--- Data to process Enclosed Below ---

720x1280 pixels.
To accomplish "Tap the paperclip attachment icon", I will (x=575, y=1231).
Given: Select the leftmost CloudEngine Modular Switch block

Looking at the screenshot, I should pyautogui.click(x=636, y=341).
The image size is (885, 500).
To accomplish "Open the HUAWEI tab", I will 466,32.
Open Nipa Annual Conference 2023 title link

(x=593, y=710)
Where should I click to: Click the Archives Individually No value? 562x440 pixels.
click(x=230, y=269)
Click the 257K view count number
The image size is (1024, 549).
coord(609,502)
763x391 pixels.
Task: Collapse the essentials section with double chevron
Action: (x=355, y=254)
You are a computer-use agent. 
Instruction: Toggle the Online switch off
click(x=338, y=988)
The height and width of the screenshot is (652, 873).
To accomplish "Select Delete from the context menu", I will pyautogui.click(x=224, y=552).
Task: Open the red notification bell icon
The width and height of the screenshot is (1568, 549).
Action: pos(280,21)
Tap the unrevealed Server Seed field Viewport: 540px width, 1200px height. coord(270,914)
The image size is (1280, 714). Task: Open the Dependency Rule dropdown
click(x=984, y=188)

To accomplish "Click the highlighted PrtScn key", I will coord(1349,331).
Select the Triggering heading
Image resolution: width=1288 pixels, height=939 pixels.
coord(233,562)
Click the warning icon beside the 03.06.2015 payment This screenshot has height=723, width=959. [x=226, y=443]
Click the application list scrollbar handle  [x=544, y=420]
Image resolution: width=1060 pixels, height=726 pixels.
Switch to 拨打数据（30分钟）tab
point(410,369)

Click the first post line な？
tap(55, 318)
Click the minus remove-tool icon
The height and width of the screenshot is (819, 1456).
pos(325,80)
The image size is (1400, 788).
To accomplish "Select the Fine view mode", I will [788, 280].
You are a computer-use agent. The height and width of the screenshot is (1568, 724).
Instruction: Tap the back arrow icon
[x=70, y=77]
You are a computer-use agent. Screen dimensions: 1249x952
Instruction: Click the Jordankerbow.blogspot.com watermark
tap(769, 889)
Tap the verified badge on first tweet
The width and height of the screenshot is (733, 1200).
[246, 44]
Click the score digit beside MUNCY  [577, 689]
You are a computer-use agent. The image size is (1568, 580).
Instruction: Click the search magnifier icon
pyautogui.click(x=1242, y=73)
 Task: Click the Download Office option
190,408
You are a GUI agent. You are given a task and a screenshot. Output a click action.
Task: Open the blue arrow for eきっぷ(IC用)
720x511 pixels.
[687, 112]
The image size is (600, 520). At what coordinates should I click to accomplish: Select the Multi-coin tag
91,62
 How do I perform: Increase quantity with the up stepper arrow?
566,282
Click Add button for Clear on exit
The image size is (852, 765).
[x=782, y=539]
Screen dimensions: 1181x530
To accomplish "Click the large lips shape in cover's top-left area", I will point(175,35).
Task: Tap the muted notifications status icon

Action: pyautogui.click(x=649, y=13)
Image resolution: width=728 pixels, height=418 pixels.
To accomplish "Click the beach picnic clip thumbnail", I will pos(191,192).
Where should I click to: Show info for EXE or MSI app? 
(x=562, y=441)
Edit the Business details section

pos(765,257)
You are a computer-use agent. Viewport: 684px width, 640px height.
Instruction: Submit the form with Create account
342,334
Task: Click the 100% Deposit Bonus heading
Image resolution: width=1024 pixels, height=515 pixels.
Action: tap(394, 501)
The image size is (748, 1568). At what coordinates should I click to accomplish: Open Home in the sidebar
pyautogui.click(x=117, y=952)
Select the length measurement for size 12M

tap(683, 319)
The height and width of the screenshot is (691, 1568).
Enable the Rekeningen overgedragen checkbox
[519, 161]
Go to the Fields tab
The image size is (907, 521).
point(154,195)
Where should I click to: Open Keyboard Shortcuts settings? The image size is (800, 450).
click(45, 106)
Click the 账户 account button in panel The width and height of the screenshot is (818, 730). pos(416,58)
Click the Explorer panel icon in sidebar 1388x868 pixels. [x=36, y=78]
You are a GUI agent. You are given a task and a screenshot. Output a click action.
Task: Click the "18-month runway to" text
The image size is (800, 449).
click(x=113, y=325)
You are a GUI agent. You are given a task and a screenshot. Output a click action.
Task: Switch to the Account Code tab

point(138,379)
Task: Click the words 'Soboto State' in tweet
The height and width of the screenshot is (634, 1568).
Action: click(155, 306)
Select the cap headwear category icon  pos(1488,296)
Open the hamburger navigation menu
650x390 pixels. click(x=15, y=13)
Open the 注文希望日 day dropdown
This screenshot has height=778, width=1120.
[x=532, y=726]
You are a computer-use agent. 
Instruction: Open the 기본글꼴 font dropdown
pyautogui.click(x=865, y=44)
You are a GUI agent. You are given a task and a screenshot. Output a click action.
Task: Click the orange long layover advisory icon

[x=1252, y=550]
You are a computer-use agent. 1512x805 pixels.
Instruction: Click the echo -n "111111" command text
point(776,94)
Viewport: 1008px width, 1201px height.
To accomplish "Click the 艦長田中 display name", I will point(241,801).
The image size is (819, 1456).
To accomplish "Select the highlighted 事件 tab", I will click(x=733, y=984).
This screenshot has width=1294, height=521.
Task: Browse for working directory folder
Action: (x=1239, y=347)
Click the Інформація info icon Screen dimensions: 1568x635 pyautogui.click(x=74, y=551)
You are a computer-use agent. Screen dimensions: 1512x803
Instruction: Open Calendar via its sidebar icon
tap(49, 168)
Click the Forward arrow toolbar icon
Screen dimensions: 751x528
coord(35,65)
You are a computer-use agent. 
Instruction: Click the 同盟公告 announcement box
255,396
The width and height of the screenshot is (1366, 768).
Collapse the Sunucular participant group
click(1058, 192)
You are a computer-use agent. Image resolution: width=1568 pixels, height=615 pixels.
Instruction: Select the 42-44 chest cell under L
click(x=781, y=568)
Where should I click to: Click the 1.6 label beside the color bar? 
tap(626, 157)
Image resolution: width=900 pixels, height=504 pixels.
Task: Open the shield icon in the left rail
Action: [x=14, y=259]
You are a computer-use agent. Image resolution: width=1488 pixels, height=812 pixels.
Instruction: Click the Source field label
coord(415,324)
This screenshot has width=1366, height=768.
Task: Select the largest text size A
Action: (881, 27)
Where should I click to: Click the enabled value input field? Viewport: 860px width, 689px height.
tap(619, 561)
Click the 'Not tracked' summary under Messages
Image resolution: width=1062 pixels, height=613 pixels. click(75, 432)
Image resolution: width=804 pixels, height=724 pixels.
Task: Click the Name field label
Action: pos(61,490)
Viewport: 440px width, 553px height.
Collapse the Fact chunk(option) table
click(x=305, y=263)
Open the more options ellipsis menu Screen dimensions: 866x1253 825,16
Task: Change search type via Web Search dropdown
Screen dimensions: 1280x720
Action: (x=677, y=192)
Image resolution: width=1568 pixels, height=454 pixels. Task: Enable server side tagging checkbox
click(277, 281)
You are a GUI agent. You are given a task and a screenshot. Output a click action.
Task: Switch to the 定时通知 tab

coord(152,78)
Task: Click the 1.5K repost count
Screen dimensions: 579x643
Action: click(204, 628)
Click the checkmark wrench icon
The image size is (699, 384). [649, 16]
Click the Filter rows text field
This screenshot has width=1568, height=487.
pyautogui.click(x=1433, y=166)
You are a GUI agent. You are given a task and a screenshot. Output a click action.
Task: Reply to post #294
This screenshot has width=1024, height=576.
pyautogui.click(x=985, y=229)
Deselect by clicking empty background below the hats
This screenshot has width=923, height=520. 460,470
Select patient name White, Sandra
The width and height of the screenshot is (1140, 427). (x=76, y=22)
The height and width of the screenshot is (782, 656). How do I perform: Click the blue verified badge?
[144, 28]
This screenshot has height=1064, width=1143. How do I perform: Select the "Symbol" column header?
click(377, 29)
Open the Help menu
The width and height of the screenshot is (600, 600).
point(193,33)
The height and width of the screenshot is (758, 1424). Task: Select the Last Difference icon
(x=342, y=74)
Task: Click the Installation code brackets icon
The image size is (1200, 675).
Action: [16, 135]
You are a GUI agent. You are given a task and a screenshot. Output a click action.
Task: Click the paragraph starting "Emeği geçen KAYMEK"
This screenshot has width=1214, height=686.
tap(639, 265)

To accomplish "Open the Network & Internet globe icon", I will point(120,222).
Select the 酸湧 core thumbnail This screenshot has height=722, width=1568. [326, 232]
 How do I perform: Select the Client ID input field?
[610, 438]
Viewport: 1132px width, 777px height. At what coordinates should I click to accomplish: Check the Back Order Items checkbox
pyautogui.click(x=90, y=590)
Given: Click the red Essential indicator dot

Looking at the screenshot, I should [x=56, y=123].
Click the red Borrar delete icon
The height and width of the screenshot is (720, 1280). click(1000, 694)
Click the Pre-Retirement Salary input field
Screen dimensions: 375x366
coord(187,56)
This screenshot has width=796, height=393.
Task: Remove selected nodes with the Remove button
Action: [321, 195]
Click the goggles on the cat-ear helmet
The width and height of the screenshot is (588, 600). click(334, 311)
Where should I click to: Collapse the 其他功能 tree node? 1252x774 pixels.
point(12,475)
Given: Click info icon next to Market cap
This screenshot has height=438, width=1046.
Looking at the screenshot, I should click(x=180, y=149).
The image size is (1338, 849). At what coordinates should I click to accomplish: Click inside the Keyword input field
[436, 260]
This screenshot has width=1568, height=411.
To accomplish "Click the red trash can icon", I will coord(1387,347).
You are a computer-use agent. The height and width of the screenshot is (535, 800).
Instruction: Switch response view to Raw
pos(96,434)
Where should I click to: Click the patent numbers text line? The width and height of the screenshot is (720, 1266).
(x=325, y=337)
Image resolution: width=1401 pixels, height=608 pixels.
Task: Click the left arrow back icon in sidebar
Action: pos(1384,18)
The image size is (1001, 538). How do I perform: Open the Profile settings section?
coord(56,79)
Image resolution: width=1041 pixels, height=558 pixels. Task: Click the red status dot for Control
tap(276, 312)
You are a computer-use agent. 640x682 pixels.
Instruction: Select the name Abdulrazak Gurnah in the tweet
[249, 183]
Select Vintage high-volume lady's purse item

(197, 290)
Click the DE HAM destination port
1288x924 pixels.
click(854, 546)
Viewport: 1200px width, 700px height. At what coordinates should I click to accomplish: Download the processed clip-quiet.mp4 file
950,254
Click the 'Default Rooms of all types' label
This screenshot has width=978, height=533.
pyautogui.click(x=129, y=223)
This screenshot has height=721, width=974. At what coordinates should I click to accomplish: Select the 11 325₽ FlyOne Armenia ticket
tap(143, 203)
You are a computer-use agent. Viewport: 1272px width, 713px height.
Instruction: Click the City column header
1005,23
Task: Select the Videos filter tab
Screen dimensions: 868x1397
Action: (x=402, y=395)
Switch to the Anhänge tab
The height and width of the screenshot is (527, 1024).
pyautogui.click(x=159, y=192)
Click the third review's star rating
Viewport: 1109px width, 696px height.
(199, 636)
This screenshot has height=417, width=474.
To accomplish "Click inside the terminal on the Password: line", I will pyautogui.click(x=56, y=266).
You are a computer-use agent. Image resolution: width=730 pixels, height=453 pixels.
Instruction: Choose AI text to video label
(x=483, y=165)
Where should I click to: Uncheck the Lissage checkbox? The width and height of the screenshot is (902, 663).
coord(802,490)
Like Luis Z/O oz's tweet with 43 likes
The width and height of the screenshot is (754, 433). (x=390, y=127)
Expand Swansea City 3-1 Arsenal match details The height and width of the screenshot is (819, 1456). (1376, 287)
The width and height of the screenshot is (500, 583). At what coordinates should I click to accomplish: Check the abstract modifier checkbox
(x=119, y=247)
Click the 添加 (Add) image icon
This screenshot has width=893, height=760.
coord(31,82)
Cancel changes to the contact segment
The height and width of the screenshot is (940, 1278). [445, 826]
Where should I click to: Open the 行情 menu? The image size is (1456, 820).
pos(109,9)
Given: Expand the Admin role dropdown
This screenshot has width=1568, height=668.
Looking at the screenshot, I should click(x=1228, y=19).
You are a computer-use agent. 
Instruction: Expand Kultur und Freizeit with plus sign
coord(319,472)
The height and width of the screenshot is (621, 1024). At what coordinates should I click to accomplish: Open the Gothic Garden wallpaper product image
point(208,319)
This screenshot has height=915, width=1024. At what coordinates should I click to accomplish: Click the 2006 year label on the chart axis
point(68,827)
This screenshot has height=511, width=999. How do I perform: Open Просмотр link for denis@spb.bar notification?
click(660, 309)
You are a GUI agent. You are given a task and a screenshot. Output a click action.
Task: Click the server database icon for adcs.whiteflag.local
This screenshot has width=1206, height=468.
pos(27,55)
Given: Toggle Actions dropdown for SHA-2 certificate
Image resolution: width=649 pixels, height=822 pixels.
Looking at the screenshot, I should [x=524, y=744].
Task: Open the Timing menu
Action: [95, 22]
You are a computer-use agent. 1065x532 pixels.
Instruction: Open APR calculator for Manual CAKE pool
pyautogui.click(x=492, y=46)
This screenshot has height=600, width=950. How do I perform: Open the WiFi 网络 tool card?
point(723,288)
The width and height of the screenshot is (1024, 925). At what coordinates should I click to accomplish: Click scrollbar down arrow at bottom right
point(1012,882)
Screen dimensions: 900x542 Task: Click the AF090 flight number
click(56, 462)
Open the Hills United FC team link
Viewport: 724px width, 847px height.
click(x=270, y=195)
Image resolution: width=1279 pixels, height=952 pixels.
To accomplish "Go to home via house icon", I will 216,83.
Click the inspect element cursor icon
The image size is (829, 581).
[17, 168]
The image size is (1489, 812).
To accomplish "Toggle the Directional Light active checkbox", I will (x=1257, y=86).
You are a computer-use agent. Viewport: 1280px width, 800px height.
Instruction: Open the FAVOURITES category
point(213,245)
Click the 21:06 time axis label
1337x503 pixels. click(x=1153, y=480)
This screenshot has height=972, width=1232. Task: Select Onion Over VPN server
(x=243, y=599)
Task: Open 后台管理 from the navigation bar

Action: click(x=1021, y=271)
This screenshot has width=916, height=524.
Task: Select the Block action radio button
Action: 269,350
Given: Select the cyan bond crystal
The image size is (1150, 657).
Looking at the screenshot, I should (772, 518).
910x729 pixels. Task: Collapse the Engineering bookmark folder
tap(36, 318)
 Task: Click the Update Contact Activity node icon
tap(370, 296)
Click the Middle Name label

--- End of Enclosed Data to process ---

> [Problem statement]: The lines from the one with "You are a computer-use agent. Viewport: 1280px" through the end of the data above are to be set down exactly, with both boundary lines included and no other lines.

> [Response below]:
You are a computer-use agent. Viewport: 1280px width, 800px height.
Instruction: Open the FAVOURITES category
point(213,245)
Click the 21:06 time axis label
1337x503 pixels. click(x=1153, y=480)
This screenshot has height=972, width=1232. Task: Select Onion Over VPN server
(x=243, y=599)
Task: Open 后台管理 from the navigation bar

Action: click(x=1021, y=271)
This screenshot has width=916, height=524.
Task: Select the Block action radio button
Action: 269,350
Given: Select the cyan bond crystal
The image size is (1150, 657).
Looking at the screenshot, I should (772, 518).
910x729 pixels. Task: Collapse the Engineering bookmark folder
tap(36, 318)
 Task: Click the Update Contact Activity node icon
tap(370, 296)
Click the Middle Name label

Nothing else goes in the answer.